As works are integrated to form new compositions, contributors are recorded and given credit.
We view digital products as composites. Over time, a given work can have numerous predecessors, those works from which it is derived. Works may also incorporate components in which they depend upon for their operation. Moreover, each of these predecessors and components may themselves have further dependencies. Even when a work is the result of a solitary creator, it still relies upon a community that provides baseline knowledge and shared conventions of expression.

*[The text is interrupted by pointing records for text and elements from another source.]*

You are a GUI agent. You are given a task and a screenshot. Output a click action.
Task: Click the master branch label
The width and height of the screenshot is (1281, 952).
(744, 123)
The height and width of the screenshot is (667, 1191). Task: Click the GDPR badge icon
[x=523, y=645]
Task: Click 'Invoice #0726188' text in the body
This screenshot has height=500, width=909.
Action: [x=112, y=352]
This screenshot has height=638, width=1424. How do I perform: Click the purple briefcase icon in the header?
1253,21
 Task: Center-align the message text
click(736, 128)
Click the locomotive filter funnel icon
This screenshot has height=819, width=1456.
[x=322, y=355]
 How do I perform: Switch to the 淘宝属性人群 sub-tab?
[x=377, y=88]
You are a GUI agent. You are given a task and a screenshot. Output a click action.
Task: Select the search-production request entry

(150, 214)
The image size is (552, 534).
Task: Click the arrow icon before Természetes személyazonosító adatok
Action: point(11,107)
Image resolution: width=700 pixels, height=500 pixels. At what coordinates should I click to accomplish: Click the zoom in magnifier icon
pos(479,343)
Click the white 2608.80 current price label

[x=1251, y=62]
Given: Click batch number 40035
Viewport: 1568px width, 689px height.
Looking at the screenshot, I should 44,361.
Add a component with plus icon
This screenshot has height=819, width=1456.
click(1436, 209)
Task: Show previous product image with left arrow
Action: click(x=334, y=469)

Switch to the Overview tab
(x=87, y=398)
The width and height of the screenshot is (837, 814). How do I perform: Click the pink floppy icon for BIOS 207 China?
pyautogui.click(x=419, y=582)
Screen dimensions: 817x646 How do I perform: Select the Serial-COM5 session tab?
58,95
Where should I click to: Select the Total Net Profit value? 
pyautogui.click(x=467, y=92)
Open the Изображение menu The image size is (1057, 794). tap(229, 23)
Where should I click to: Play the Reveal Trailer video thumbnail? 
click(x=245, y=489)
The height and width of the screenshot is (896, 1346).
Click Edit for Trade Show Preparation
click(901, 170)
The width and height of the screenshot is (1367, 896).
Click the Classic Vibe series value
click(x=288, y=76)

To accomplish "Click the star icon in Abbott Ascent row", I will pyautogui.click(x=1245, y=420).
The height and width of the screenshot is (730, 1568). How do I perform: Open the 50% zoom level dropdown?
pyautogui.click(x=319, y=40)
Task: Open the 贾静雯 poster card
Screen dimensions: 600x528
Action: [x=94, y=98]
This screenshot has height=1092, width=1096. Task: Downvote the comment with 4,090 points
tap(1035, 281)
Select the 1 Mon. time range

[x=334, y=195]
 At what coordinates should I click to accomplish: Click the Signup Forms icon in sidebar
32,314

To build a collaborative ecosystem, recording contributions is essential. Therefore, a work’s registration within our cooperative not only lists its creators, but also names its dependencies, recursively registering them as needed. Dependencies include predecessors from which the current work is derived as well as components which are incorporated. Even though there are no obligations to do so, registration of existing public domain works is encouraged, so that credit can be given. Moreover, a given registration could also include references to related materials or other sources of inspiration suitable for public acknowledgment.
Collectively, these registrations form an acknowledgement graph. For any registered work, we can generate a manifest that lists its dependencies and corresponding creators. Conversely, for any creator, we would be able to list those works to which they have contributed, as well as works that depend upon their creations. This acknowledgment graph could be queryable so that any stakeholder would be able to learn more about the people who are responsible for a given work, opening up new opportunities for recognition and collaboration.
Aggregate usage statistics can also be generated. As purchase records are combined with this acknowledgement graph, it is possible to compute how many copies of a component or predecessor were licensed. These usage statistics can also be generated for registered public domain works or referenced papers. To protect the anonymity of buyers, these statistics would be aggregates, perhaps subtotaled by region or other customer public profile attribute.